------ DATA RECORDS

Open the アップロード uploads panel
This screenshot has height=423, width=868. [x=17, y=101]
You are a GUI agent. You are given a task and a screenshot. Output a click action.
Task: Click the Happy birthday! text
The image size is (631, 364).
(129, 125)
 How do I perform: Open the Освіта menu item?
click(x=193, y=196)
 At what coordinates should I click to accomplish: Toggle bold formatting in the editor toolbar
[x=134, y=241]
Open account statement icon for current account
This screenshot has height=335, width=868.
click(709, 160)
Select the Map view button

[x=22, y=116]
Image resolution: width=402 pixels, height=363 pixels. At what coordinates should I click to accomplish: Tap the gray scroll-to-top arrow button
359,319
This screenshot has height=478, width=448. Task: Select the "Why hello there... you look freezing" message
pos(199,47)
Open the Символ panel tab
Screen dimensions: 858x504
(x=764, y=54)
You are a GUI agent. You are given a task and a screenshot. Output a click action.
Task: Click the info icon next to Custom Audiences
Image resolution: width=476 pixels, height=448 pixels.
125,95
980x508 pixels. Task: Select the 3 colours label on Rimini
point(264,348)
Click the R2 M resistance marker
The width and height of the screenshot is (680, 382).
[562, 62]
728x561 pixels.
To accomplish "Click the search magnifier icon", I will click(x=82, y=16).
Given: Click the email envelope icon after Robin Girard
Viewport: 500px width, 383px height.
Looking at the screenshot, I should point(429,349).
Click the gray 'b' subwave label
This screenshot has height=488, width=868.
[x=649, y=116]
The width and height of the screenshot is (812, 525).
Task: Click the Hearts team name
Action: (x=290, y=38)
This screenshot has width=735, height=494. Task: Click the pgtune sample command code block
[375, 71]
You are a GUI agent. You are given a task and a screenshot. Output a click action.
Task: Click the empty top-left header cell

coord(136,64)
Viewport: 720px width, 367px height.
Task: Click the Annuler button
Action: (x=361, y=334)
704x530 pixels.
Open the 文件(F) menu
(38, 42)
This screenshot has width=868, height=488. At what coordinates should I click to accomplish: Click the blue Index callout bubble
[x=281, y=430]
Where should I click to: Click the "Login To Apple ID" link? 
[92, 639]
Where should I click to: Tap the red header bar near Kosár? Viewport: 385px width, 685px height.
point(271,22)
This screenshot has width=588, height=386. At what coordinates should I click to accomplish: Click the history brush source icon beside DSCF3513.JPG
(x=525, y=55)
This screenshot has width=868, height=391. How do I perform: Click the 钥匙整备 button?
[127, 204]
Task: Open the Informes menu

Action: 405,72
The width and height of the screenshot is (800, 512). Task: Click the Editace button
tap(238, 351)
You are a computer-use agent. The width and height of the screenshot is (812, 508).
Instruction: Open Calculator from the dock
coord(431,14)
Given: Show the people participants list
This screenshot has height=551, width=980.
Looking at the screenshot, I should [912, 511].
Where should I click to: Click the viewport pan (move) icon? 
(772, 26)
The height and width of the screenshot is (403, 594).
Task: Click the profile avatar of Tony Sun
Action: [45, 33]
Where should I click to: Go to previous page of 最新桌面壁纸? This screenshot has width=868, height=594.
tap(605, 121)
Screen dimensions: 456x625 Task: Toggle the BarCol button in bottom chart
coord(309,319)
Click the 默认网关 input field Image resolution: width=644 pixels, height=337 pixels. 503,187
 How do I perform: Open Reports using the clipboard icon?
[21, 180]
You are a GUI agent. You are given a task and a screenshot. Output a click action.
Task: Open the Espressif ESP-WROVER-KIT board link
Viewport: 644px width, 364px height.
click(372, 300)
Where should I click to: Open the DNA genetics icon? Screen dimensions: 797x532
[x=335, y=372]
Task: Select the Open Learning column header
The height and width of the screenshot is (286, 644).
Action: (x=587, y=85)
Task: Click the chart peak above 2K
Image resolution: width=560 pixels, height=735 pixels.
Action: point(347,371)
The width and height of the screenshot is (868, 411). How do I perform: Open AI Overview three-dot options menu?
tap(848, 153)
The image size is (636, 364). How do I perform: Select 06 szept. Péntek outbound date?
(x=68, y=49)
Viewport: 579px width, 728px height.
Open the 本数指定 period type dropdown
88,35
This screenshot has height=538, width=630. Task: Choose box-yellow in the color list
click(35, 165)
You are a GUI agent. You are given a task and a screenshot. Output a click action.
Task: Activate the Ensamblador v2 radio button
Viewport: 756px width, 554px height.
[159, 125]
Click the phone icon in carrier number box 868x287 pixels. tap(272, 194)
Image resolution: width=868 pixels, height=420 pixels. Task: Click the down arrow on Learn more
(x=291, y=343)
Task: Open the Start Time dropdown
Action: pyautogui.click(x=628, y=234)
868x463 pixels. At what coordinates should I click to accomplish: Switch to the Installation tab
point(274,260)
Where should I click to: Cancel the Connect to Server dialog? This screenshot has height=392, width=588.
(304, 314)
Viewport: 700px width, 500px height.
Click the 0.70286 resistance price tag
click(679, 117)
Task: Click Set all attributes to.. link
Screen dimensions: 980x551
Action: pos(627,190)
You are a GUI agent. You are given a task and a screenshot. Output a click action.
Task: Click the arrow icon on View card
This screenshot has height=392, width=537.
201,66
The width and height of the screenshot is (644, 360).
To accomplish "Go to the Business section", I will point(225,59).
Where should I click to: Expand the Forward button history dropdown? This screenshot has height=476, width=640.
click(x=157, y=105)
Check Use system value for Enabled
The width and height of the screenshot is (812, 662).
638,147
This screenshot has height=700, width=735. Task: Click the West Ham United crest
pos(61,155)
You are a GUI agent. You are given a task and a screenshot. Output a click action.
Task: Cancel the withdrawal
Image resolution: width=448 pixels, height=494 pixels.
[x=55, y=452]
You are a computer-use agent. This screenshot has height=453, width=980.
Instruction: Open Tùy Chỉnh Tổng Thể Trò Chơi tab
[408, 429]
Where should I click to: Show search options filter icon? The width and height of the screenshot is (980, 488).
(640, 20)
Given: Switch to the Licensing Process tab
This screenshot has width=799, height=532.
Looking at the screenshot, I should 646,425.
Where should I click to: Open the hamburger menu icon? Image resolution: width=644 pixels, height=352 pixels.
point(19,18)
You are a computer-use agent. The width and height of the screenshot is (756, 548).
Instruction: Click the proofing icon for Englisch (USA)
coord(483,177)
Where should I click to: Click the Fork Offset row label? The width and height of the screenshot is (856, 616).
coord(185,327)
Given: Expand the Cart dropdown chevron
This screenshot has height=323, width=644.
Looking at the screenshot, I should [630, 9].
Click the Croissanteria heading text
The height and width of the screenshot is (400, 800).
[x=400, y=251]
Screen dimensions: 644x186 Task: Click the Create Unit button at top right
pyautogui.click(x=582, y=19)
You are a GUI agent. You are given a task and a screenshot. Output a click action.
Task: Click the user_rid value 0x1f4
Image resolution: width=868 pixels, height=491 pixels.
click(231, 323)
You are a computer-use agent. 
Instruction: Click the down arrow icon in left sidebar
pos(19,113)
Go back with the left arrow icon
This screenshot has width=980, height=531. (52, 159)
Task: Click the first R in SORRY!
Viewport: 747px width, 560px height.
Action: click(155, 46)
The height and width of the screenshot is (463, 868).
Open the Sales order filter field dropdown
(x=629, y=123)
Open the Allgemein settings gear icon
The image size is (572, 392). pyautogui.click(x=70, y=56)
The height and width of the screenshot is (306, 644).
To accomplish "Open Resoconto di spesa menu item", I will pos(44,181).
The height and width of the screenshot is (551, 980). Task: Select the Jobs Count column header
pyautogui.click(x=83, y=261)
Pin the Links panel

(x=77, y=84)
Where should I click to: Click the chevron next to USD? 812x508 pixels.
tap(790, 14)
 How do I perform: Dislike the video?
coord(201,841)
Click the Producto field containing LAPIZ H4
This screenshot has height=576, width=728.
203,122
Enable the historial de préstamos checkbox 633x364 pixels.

------------

#### [PROMPT]
Transcribe the listing above exactly as shown.

#### [YOUR RESPONSE]
Open the アップロード uploads panel
This screenshot has height=423, width=868. [x=17, y=101]
You are a GUI agent. You are given a task and a screenshot. Output a click action.
Task: Click the Happy birthday! text
The image size is (631, 364).
(129, 125)
 How do I perform: Open the Освіта menu item?
click(x=193, y=196)
 At what coordinates should I click to accomplish: Toggle bold formatting in the editor toolbar
[x=134, y=241]
Open account statement icon for current account
This screenshot has height=335, width=868.
click(709, 160)
Select the Map view button

[x=22, y=116]
Image resolution: width=402 pixels, height=363 pixels. At what coordinates should I click to accomplish: Tap the gray scroll-to-top arrow button
359,319
This screenshot has height=478, width=448. Task: Select the "Why hello there... you look freezing" message
pos(199,47)
Open the Символ panel tab
Screen dimensions: 858x504
(x=764, y=54)
You are a GUI agent. You are given a task and a screenshot. Output a click action.
Task: Click the info icon next to Custom Audiences
Image resolution: width=476 pixels, height=448 pixels.
125,95
980x508 pixels. Task: Select the 3 colours label on Rimini
point(264,348)
Click the R2 M resistance marker
The width and height of the screenshot is (680, 382).
[562, 62]
728x561 pixels.
To accomplish "Click the search magnifier icon", I will click(x=82, y=16).
Given: Click the email envelope icon after Robin Girard
Viewport: 500px width, 383px height.
Looking at the screenshot, I should point(429,349).
Click the gray 'b' subwave label
This screenshot has height=488, width=868.
[x=649, y=116]
The width and height of the screenshot is (812, 525).
Task: Click the Hearts team name
Action: (x=290, y=38)
This screenshot has width=735, height=494. Task: Click the pgtune sample command code block
[375, 71]
You are a GUI agent. You are given a task and a screenshot. Output a click action.
Task: Click the empty top-left header cell

coord(136,64)
Viewport: 720px width, 367px height.
Task: Click the Annuler button
Action: (x=361, y=334)
704x530 pixels.
Open the 文件(F) menu
(38, 42)
This screenshot has width=868, height=488. At what coordinates should I click to accomplish: Click the blue Index callout bubble
[x=281, y=430]
Where should I click to: Click the "Login To Apple ID" link? 
[92, 639]
Where should I click to: Tap the red header bar near Kosár? Viewport: 385px width, 685px height.
point(271,22)
This screenshot has width=588, height=386. At what coordinates should I click to accomplish: Click the history brush source icon beside DSCF3513.JPG
(x=525, y=55)
This screenshot has width=868, height=391. How do I perform: Click the 钥匙整备 button?
[127, 204]
Task: Open the Informes menu

Action: 405,72
The width and height of the screenshot is (800, 512). Task: Click the Editace button
tap(238, 351)
You are a computer-use agent. The width and height of the screenshot is (812, 508).
Instruction: Open Calculator from the dock
coord(431,14)
Given: Show the people participants list
This screenshot has height=551, width=980.
Looking at the screenshot, I should [912, 511].
Where should I click to: Click the viewport pan (move) icon? 
(772, 26)
The height and width of the screenshot is (403, 594).
Task: Click the profile avatar of Tony Sun
Action: [45, 33]
Where should I click to: Go to previous page of 最新桌面壁纸? This screenshot has width=868, height=594.
tap(605, 121)
Screen dimensions: 456x625 Task: Toggle the BarCol button in bottom chart
coord(309,319)
Click the 默认网关 input field Image resolution: width=644 pixels, height=337 pixels. 503,187
 How do I perform: Open Reports using the clipboard icon?
[21, 180]
You are a GUI agent. You are given a task and a screenshot. Output a click action.
Task: Open the Espressif ESP-WROVER-KIT board link
Viewport: 644px width, 364px height.
click(372, 300)
Where should I click to: Open the DNA genetics icon? Screen dimensions: 797x532
[x=335, y=372]
Task: Select the Open Learning column header
The height and width of the screenshot is (286, 644).
Action: (x=587, y=85)
Task: Click the chart peak above 2K
Image resolution: width=560 pixels, height=735 pixels.
Action: point(347,371)
The width and height of the screenshot is (868, 411). How do I perform: Open AI Overview three-dot options menu?
tap(848, 153)
The image size is (636, 364). How do I perform: Select 06 szept. Péntek outbound date?
(x=68, y=49)
Viewport: 579px width, 728px height.
Open the 本数指定 period type dropdown
88,35
This screenshot has height=538, width=630. Task: Choose box-yellow in the color list
click(35, 165)
You are a GUI agent. You are given a task and a screenshot. Output a click action.
Task: Activate the Ensamblador v2 radio button
Viewport: 756px width, 554px height.
[159, 125]
Click the phone icon in carrier number box 868x287 pixels. tap(272, 194)
Image resolution: width=868 pixels, height=420 pixels. Task: Click the down arrow on Learn more
(x=291, y=343)
Task: Open the Start Time dropdown
Action: pyautogui.click(x=628, y=234)
868x463 pixels. At what coordinates should I click to accomplish: Switch to the Installation tab
point(274,260)
Where should I click to: Cancel the Connect to Server dialog? This screenshot has height=392, width=588.
(304, 314)
Viewport: 700px width, 500px height.
Click the 0.70286 resistance price tag
click(679, 117)
Task: Click Set all attributes to.. link
Screen dimensions: 980x551
Action: pos(627,190)
You are a GUI agent. You are given a task and a screenshot. Output a click action.
Task: Click the arrow icon on View card
This screenshot has height=392, width=537.
201,66
The width and height of the screenshot is (644, 360).
To accomplish "Go to the Business section", I will point(225,59).
Where should I click to: Expand the Forward button history dropdown? This screenshot has height=476, width=640.
click(x=157, y=105)
Check Use system value for Enabled
The width and height of the screenshot is (812, 662).
638,147
This screenshot has height=700, width=735. Task: Click the West Ham United crest
pos(61,155)
You are a GUI agent. You are given a task and a screenshot. Output a click action.
Task: Cancel the withdrawal
Image resolution: width=448 pixels, height=494 pixels.
[x=55, y=452]
You are a computer-use agent. This screenshot has height=453, width=980.
Instruction: Open Tùy Chỉnh Tổng Thể Trò Chơi tab
[408, 429]
Where should I click to: Show search options filter icon? The width and height of the screenshot is (980, 488).
(640, 20)
Given: Switch to the Licensing Process tab
This screenshot has width=799, height=532.
Looking at the screenshot, I should 646,425.
Where should I click to: Open the hamburger menu icon? Image resolution: width=644 pixels, height=352 pixels.
point(19,18)
You are a computer-use agent. The width and height of the screenshot is (756, 548).
Instruction: Click the proofing icon for Englisch (USA)
coord(483,177)
Where should I click to: Click the Fork Offset row label? The width and height of the screenshot is (856, 616).
coord(185,327)
Given: Expand the Cart dropdown chevron
This screenshot has height=323, width=644.
Looking at the screenshot, I should [630, 9].
Click the Croissanteria heading text
The height and width of the screenshot is (400, 800).
[x=400, y=251]
Screen dimensions: 644x186 Task: Click the Create Unit button at top right
pyautogui.click(x=582, y=19)
You are a GUI agent. You are given a task and a screenshot. Output a click action.
Task: Click the user_rid value 0x1f4
Image resolution: width=868 pixels, height=491 pixels.
click(231, 323)
You are a computer-use agent. 
Instruction: Click the down arrow icon in left sidebar
pos(19,113)
Go back with the left arrow icon
This screenshot has width=980, height=531. (52, 159)
Task: Click the first R in SORRY!
Viewport: 747px width, 560px height.
Action: click(155, 46)
The height and width of the screenshot is (463, 868).
Open the Sales order filter field dropdown
(x=629, y=123)
Open the Allgemein settings gear icon
The image size is (572, 392). pyautogui.click(x=70, y=56)
The height and width of the screenshot is (306, 644).
To accomplish "Open Resoconto di spesa menu item", I will pos(44,181).
The height and width of the screenshot is (551, 980). Task: Select the Jobs Count column header
pyautogui.click(x=83, y=261)
Pin the Links panel

(x=77, y=84)
Where should I click to: Click the chevron next to USD? 812x508 pixels.
tap(790, 14)
 How do I perform: Dislike the video?
coord(201,841)
Click the Producto field containing LAPIZ H4
This screenshot has height=576, width=728.
203,122
Enable the historial de préstamos checkbox 633x364 pixels.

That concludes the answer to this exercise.